The week that shocked Malta

What an eventful and mostly horrible week it was. During last week three very prominent people declared that they, as well as the country, were shocked by news about members of the judiciary. These are Prime Minister Lawrence Gonzi, the Chief Justice Emeritus and current Ombudsman Joseph Said Pullicino, and the Leader of the Opposition, Joseph Muscat.

The people expect action; concrete, incisive and decisive action. And, quite rightly, they expect it fast
- Fr Joe Borg

Last Tuesday the Ombudsman wrote to President George Abela, in his capacity as President of the Commission for the Administration of Justice. This unprecedented step was followed by a second unprecedented decision. The letter was published.

The Ombudsman said the Commission should use its moral authority to ensure that Mr Justice Lino Farrugia Sacco would be relieved of his duty while investigations into his role in the Olympic ticketing scandal are concluded. The Ombudsman stated that he had written to the President because “this case has shocked me as indeed also our nation”.

There were two reasons Said Pullicino could have used to justify taking the comfortable position of sitting on the fence. The law states that the Parliamentary Ombudsman is precluded from expressing an opinion on the judiciary. This could have been enough to justify Said Pullicino saying nothing. However, he felt he had the duty to express an opinion on the effect the actions of the judiciary have on the administration of justice.

The second reason is that Said Pullicino knows, as everyone does, the attitude of Farrugia Sacco towards moral arguments. He has consistently ignored the decision of the Commission asking him to resign from the chairmanship of the Olympic Committee as this goes against the Code of Ethics of the judiciary.

The Ombudsman’s letter showed his mettle. He should be thanked for acting the way he did. Such actions provide a ray of hope in the hearts of common people that all is not lost in the judiciary.

Two days earlier the Prime Minister had publicly said that Farrugia Sacco should resign. The judge’s retort shows the level of his elegance. He just said that the Prime Minister “irid idaħħak” (is trying to be funny).

How could a judge stoop so low?

Similar bad judgement is evidenced in Farrugia Sacco’s reaction to the letter of the Ombudsman. He launched a criminal libel case against the Ombudsman.

Has no one has ever told Farrugia Sacco that when one is in a hole one should stop digging? It is a case of saying that Farrugia Sacco “irid ibikki” (is being pitiful).

The case now sits on the lap of the current Chief Justice, who chairs the Commission for the Administration of Justice in lieu of the President who abstained from the case due to professional connections before he became President.

When seen in the light of the mother of all shocks meted out on Thursday, the above looks like dew compared with a deluge. The country was devastated by the news that Mr Justice Ray Pace was arrested and then arraigned in court accused of bribery, trading in influence and conspiracy to commit a crime.
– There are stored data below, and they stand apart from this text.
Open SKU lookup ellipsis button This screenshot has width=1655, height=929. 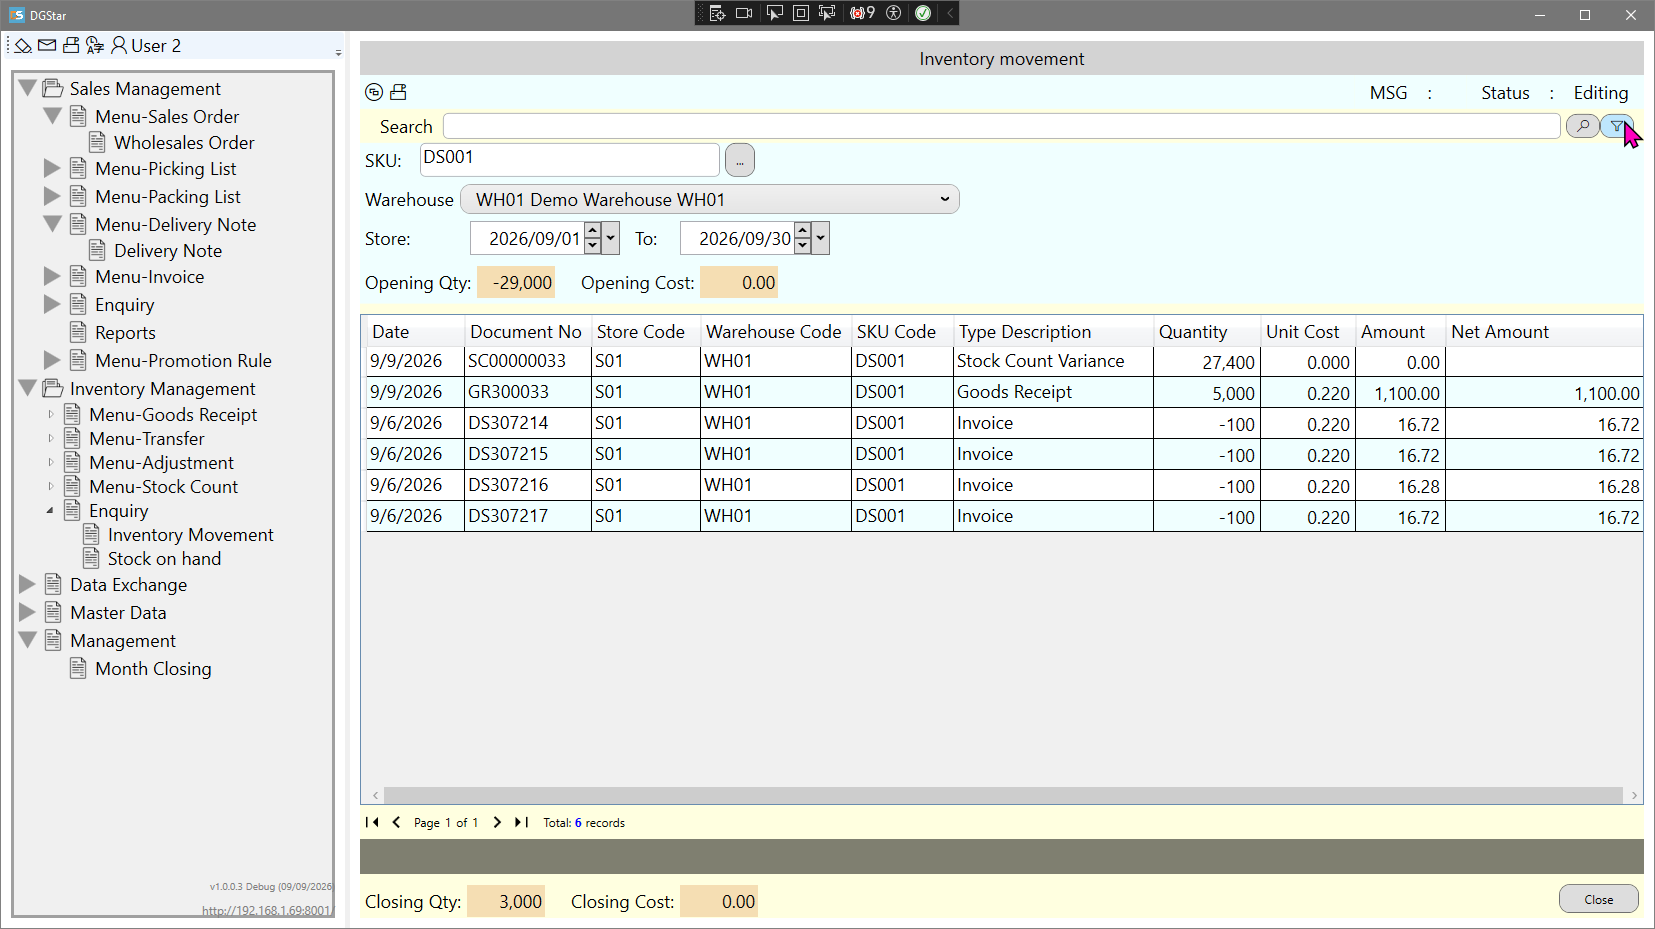(x=740, y=160)
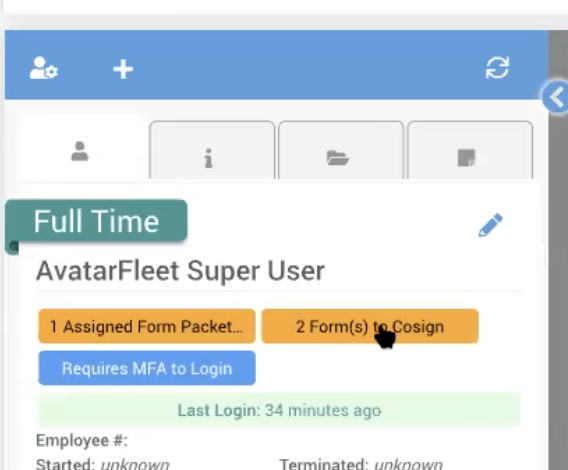The image size is (568, 470).
Task: Open the info tab
Action: coord(212,150)
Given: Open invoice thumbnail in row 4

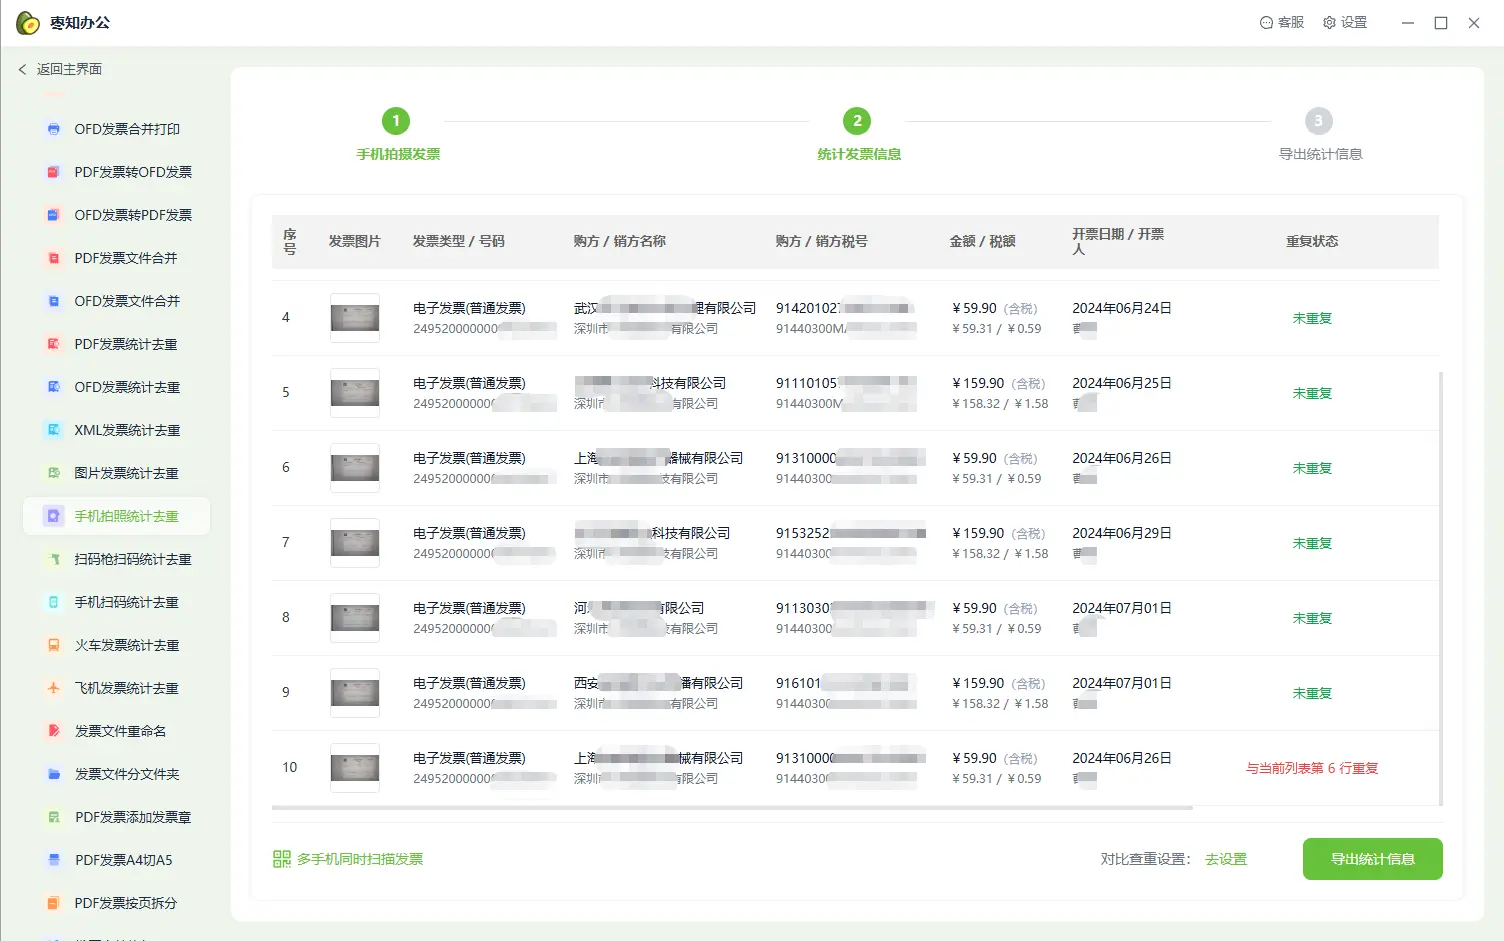Looking at the screenshot, I should click(355, 318).
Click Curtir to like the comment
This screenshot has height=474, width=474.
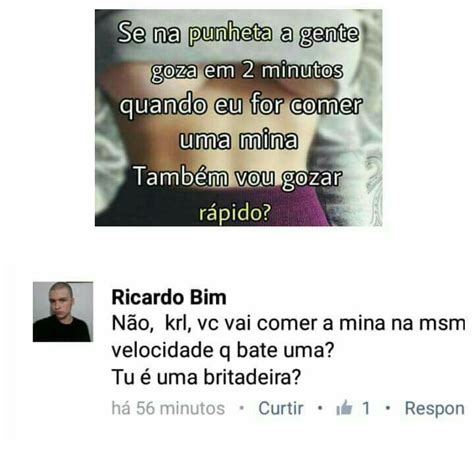(281, 408)
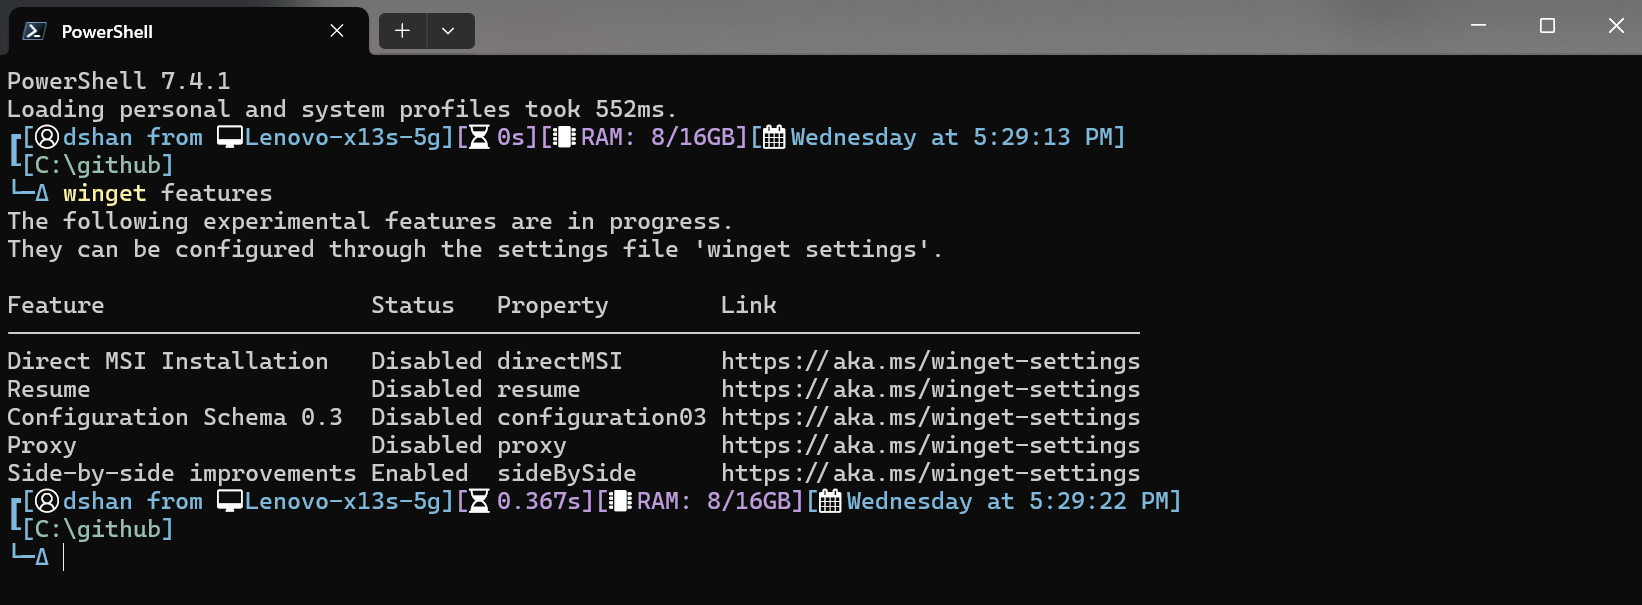Click the delta symbol at the current prompt
The width and height of the screenshot is (1642, 605).
coord(42,558)
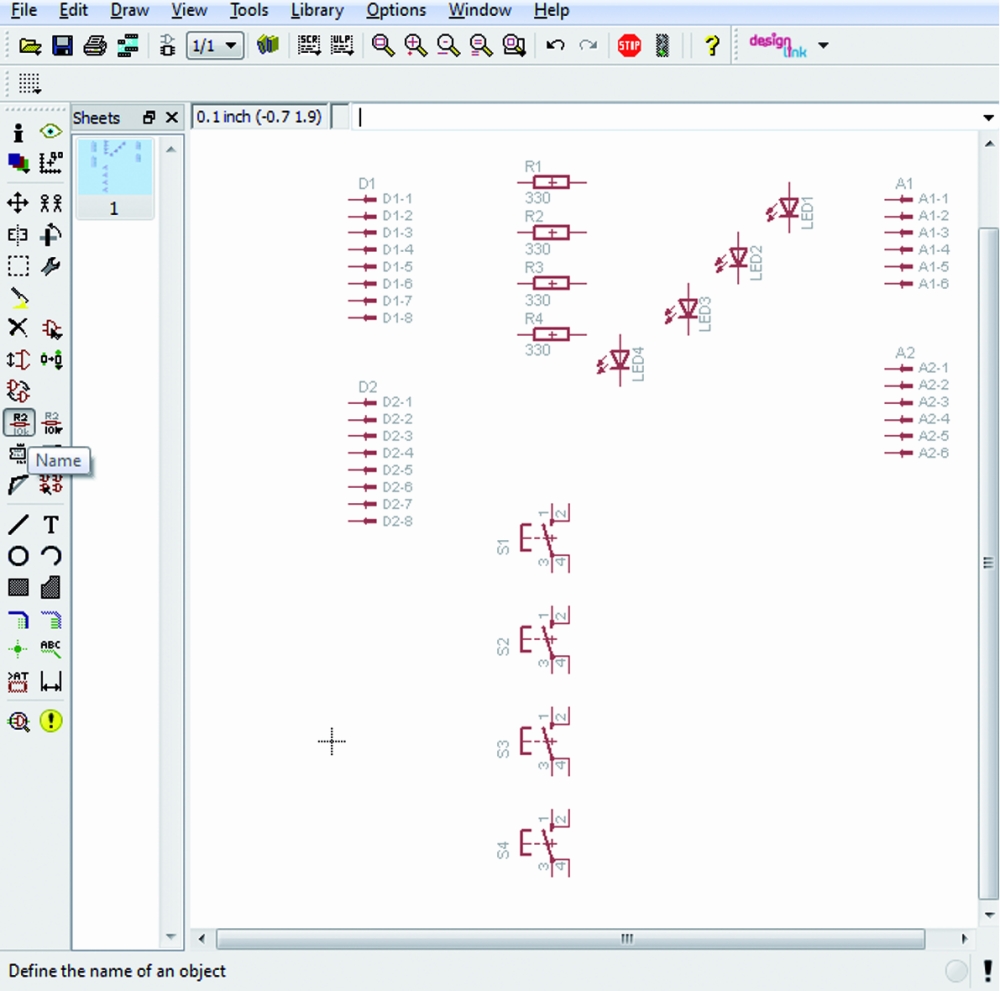The height and width of the screenshot is (991, 1000).
Task: Activate the Delete tool (X icon)
Action: 18,328
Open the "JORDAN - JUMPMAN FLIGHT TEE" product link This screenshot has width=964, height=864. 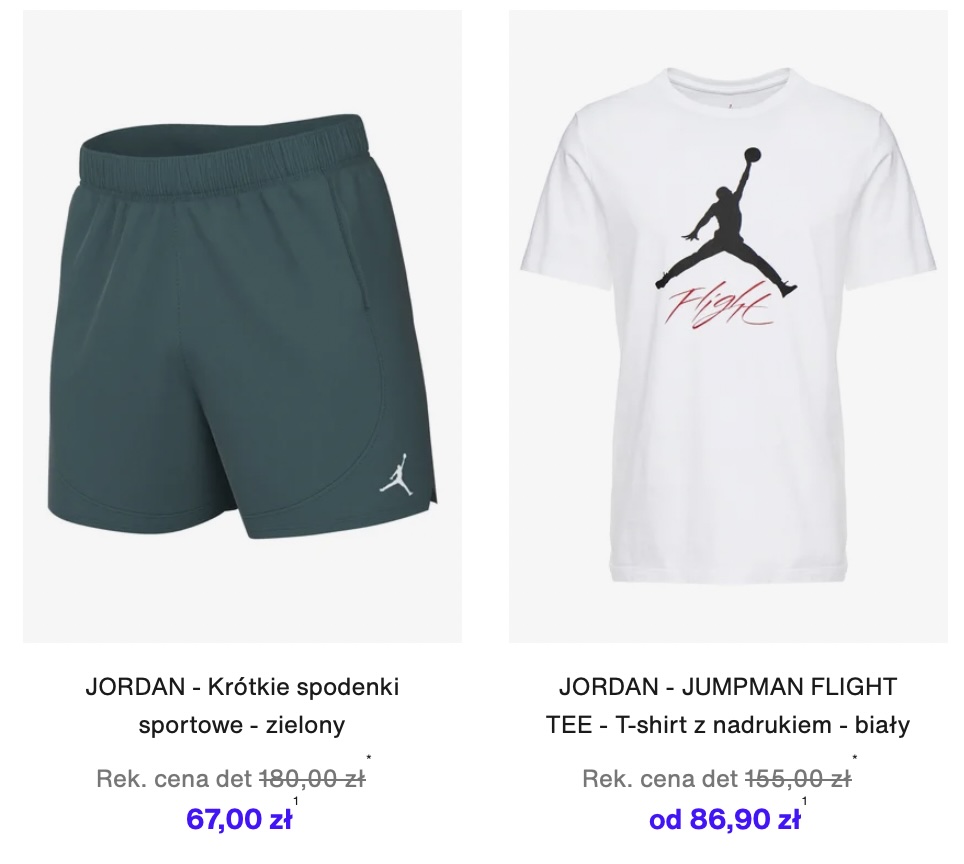tap(728, 705)
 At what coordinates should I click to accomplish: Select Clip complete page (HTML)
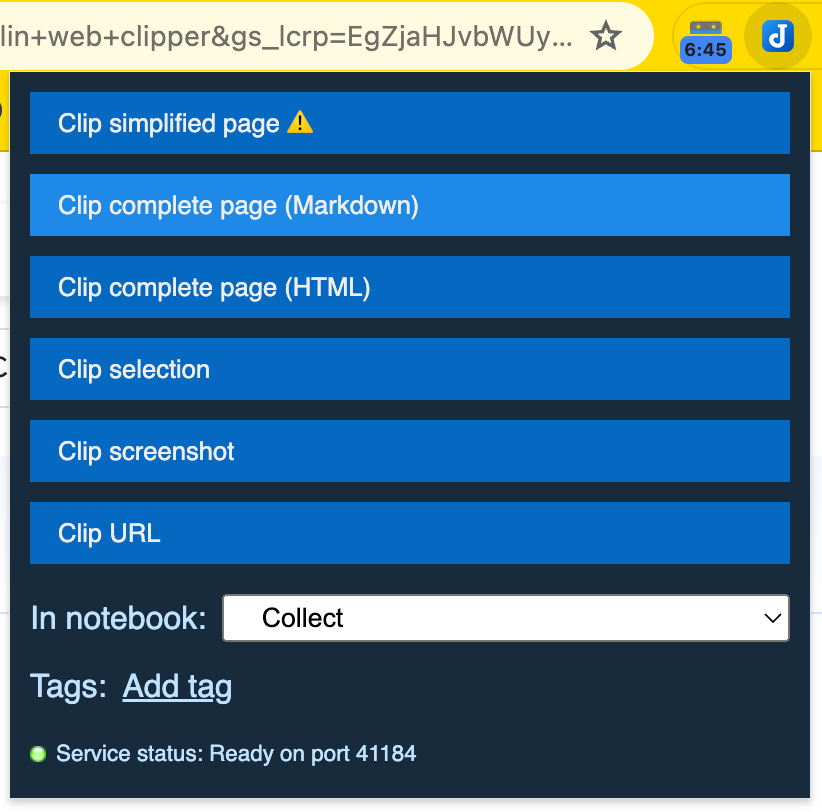point(410,287)
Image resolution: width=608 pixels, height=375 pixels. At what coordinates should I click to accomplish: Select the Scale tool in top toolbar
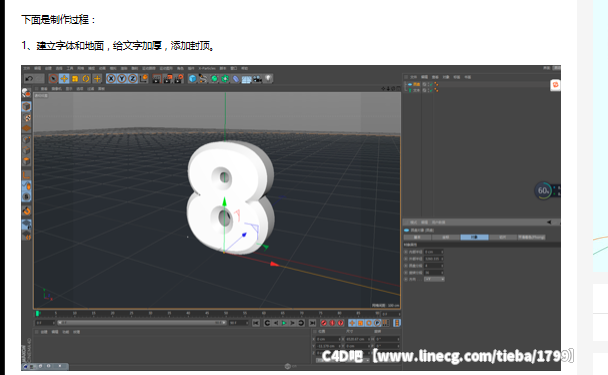click(75, 79)
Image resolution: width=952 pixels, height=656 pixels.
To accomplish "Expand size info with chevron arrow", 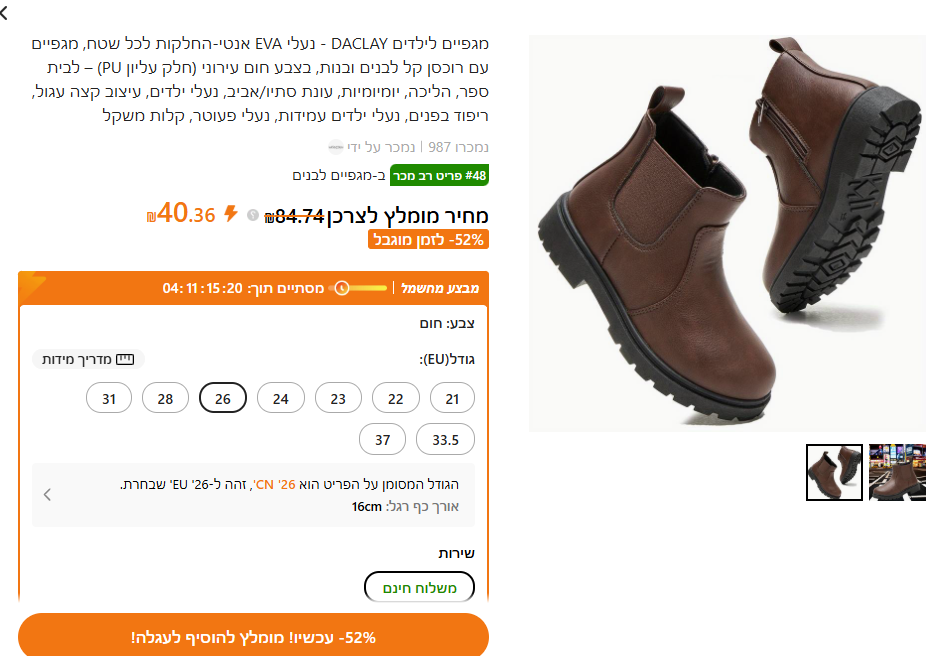I will (x=47, y=494).
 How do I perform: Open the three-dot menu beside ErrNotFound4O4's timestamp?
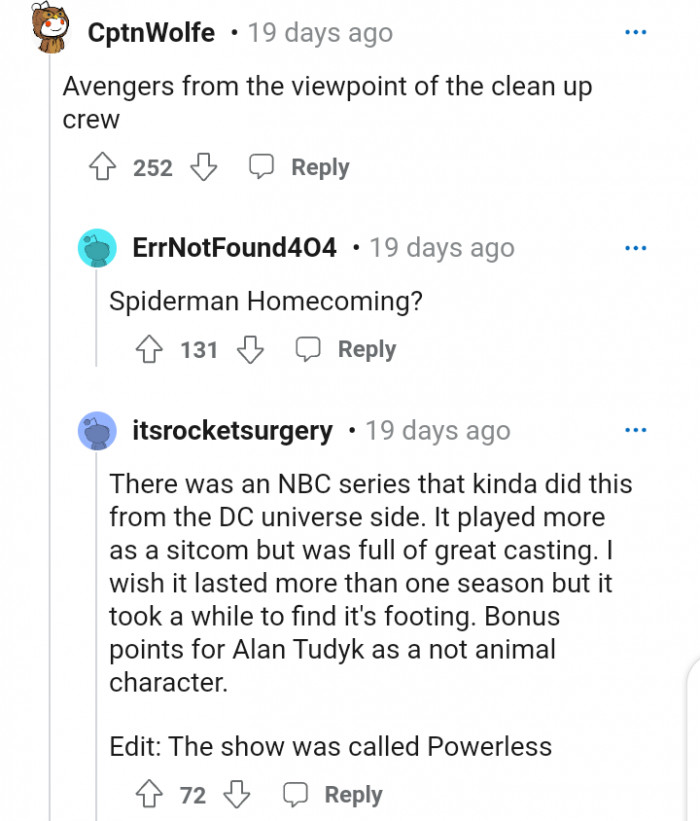636,247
Gonzi and Muscat took a strong position on the issue; both hinted that the judge could be impeached unless he voluntarily resigns.

The position of Muscat was welcome news especially since he had not supported the Prime Minister’s request for the resignation of Farrugia Sacco. On that case Muscat just said that that one should wait for the Commission of the Administration for Justice.

These two pieces of horrendous news should be taken in a wider context of events which helped erode people’s trust in our judiciary. Farrugia Sacco (as noted above) and Magistrate Antonio Mizzi had been censured by the Commission for the Administration of Justice because their actions broke the judges’ own Code of Ethics. They just ignored the Commission. Some years ago, the sitting Chief Justice and another judge were found guilty of corruption and sent to jail.

Another judge spent years not reporting for work because of what he described as a conscientious objection but kept pocketing the salary just the same. An attempt to impeach him was thwarted by the Labour Party.

Add on top of these instances the myriad sentences and decisions which left the general population as well as many people amply versed in legal matters in total astonishment.

The popular perception is that our courts are not to be trusted. Unfortunately, many believe we should stop speaking of the “bank tal-ġudikatura” when we refer to effective, efficient and honest judges. Their number is small enough to justify reference to “il-banketta tal-ġudikatura”.

I do not share this pessimistic and cynical perception of our magistrates and judges; but I have no doubt that I am just part of an ever shrinking minority in this respect.

People have always been sceptical of the way the courts mete out justice. This is not just a Malta phenomenon. The above referred-to events are seen by most people as proof that their scepticism and suspicions are justified.

Judges and magistrates should not take comfort in the strict observance of the law; more is expected from them.

Just saying that what they do is not against the law is a poor line of defence. Their Code of Ethics should be more sacred than the law. It is not just Caesar’s wife that has to be above suspicion.

The uttering of pious platitudes by people in power will not allay the deep concern of the population at large which today is based on both condemnations by the courts and censuring by the Commission for the Administration of Justice.

The people expect action; concrete, incisive and decisive action. And, quite rightly, they expect it fast.